(ASSIGNMENT): Without omitting anything, return the records precisely as given.

(MATERIAL SUPPLIED):
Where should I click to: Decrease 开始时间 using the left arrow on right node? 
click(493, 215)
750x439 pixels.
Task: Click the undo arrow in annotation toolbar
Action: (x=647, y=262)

(SOLUTION TO THE PROBLEM):
Where should I click to: Decrease 开始时间 using the left arrow on right node? 
click(493, 215)
750x439 pixels.
Task: Click the undo arrow in annotation toolbar
Action: (x=647, y=262)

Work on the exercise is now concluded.